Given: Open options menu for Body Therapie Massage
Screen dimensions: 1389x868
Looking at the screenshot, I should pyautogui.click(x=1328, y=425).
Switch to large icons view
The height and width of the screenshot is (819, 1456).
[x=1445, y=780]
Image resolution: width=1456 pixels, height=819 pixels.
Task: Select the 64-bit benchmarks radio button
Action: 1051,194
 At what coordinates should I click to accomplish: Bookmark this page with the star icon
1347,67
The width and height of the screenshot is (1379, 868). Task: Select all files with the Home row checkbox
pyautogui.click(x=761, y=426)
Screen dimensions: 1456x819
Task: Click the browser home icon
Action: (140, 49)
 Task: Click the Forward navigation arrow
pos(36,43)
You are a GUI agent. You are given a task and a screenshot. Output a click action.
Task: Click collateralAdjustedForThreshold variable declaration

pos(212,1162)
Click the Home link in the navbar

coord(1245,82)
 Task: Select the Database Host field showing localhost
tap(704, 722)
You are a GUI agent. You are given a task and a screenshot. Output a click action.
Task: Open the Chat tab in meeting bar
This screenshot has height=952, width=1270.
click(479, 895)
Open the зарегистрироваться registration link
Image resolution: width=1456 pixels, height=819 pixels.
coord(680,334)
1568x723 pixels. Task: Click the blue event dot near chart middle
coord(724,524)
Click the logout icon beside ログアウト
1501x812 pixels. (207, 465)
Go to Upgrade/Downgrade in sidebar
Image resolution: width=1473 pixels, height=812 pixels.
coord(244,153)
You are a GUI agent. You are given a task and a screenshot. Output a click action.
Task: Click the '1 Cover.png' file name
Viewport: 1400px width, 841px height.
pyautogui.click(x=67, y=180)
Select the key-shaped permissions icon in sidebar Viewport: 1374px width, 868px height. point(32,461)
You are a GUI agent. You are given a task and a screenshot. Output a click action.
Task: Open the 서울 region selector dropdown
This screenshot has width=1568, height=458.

■ EXERCISE BRIEF ■
Where a line of the listing contains the word "Open", it counts toward the total; say how many lines that makes, giving the number alone.

■ RESULT OF THIS TASK ■
4